Reads exon and CDS records from the GTF. Draws tall rectangles for CDS
regions and thin rectangles for UTR regions; overlays directional `>`/`<`
chevrons on intron lines.

### `Lollipops(data, coord="genomic" | "protein", color_by="category")`

DataFrame columns:

| Column     | Type   | Required | Description                                     |
| ---------- | ------ | -------- | ----------------------------------------------- |
| `position` | int    | yes      | Genomic (if `coord="genomic"`) or AA position   |
| `height`   | float  | no       | VAF or recurrence count (default 1)             |
| `category` | str    | no       | Consequence label for color                     |
| `label`    | str    | no       | Text drawn next to the head                     |

Consequence colors default to a colorblind-safe palette (missense=vermillion,
nonsense=black, synonymous=sky, splice=reddish purple, ...).

### `Sashimi(data, scale="linear" | "log")`

| Column   | Type | Description                             |
| -------- | ---- | --------------------------------------- |
| `start`  | int  | Junction 5' genomic position            |
| `end`    | int  | Junction 3' genomic position            |
| `count`  | int  | Read count supporting the junction      |

Renders quadratic-Bezier arcs between `start` and `end`; arc linewidth
proportional to `count` (with optional `log1p` scaling for wide dynamic range).

### `Coverage(data)`

| Column     | Type | Description         |
| ---------- | ---- | ------------------- |
| `position` | int  | Genomic position    |
| `depth`    | int  | Read depth          |

Filled histogram. The max depth is annotated at the right edge.

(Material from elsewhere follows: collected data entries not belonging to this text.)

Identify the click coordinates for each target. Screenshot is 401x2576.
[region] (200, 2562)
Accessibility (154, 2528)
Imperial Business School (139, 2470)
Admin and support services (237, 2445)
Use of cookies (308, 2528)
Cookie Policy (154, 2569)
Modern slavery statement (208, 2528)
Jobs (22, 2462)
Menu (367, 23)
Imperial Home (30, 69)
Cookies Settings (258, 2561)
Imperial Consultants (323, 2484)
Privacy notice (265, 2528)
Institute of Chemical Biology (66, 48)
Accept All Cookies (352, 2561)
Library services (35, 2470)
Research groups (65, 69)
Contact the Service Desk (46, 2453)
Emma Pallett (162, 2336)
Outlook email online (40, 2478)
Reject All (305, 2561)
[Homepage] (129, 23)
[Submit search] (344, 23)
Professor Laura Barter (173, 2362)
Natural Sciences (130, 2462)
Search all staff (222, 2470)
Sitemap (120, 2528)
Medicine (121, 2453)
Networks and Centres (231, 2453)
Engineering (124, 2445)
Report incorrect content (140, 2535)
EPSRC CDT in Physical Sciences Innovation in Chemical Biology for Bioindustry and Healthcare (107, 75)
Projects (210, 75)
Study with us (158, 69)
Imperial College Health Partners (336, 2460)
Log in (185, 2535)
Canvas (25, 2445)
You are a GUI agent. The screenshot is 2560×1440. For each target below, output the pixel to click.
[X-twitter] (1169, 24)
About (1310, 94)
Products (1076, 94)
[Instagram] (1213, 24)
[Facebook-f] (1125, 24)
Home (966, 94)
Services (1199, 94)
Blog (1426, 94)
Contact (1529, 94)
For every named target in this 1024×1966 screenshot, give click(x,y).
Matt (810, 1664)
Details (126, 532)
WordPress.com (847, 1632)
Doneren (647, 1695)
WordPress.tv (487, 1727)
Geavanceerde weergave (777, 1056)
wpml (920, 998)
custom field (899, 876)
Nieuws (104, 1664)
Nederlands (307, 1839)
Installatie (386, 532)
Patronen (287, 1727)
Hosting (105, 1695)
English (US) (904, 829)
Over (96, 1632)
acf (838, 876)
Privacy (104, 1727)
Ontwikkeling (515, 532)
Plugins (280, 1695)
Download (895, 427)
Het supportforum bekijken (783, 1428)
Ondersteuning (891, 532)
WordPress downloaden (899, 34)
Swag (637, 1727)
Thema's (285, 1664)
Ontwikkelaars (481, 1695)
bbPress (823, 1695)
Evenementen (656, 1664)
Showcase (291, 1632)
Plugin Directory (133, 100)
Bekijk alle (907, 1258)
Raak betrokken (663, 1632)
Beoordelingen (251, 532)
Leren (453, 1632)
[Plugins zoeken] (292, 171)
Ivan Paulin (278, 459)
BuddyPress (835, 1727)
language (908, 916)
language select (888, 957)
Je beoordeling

### `Domains(data)` (ProteinSpace only)

| Column  | Type | Description                              |
| ------- | ---- | ---------------------------------------- |
| `name`  | str  | Domain name, drawn as label in the box   |
| `start` | int  | AA start (1-based inclusive)             |
| `end`   | int  | AA end (inclusive)                       |

## Palettes

`txplot.palette.OKABE_ITO` is the default for small categorical sets (up to 8).
Larger sets delegate to [glasbey](https://github.com/lmcinnes/glasbey) via
`txplot.palette.categorical(n, colorblind_safe=True)`.

## What's not in v0.1

Deferred to v0.2+:

- Conservation track (phyloP / phastCons; needs bigWig support).
- Direct BAM/VCF parsing helpers (`txplot.io`).
- Protein hydrophobicity / secondary-structure overlays.
- Multi-sample / multi-condition faceting.